Dicen que los olores pueden hacer saltar las alarmas de nuestra memoria, acercarnos recuerdos casi olvidados, vivencias pasadas.
Hacía por lo menos 30 años que no pisaba aquel lugar en concreto, y sin embargo, cuando empezamos a descender por la ladera que llevaba hacia él, sintiendo el crujido de las agujas de los pinos bajo mis pies, el olor a helecho, a tierra húmeda…volví a mi niñez.
Al llegar, me senté y miré hacia el cielo, observé los pinos, pensando que esas ramas me habían visto corretear de pequeña, pero que también habían visto a mi padre, a mis abuelos…
Volví a ser la niña que disfrutaba jugando sola entre los pinos, que se imaginaba una y mil aventuras mientras sus abuelos la observaban sentados con la espalda apoyada en un tronco. Me reencontré con la pequeña fuente donde dejábamos las bebidas a refrescar durante los calurosos días de verano…
Y la risa de una niña de 5 años dejó paso a las carcajadas, los gritos y voces de los nietos, bisnietos de aquellos que hace más de 50 años hicieron de aquel su lugar especial.
Reconozco que con un punto de tristeza y añoranza por los que se fueron, pero con la emoción de ver ahora a mis hijos saltando en las rocas, jugando con los palos tal y como yo hice en su día, me sentí feliz, y fue como si un chute enorme de energía me llenara de arriba a abajo.

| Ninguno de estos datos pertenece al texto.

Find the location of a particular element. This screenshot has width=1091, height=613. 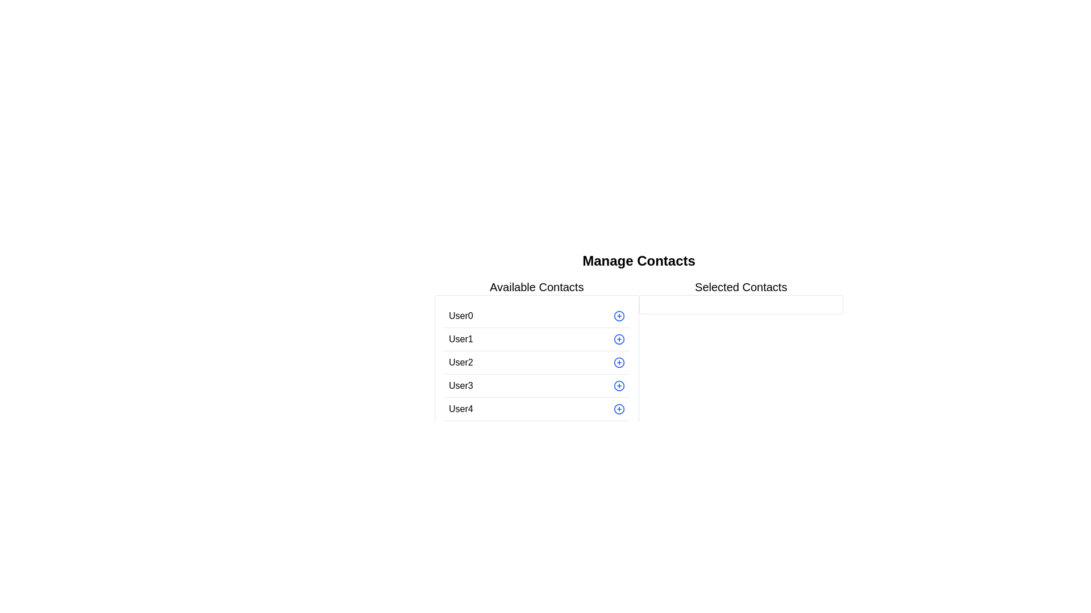

the text label displaying 'User0' located in the 'Available Contacts' section, which is the first entry in the list and positioned to the left of the '+' button is located at coordinates (461, 316).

Y una vez más volví a meditar sobre el tema de la importancia de los recuerdos, de la memoria familiar, como la herencia que dejas a tus hijos, ese hilo invisible que conecta tu futuro con tu pasado, que une a tus abuelos con tus hijos aunque no hayan podido convivir en el tiempo, y que al final lo envuelve todo como un paquete con un lazo perfecto.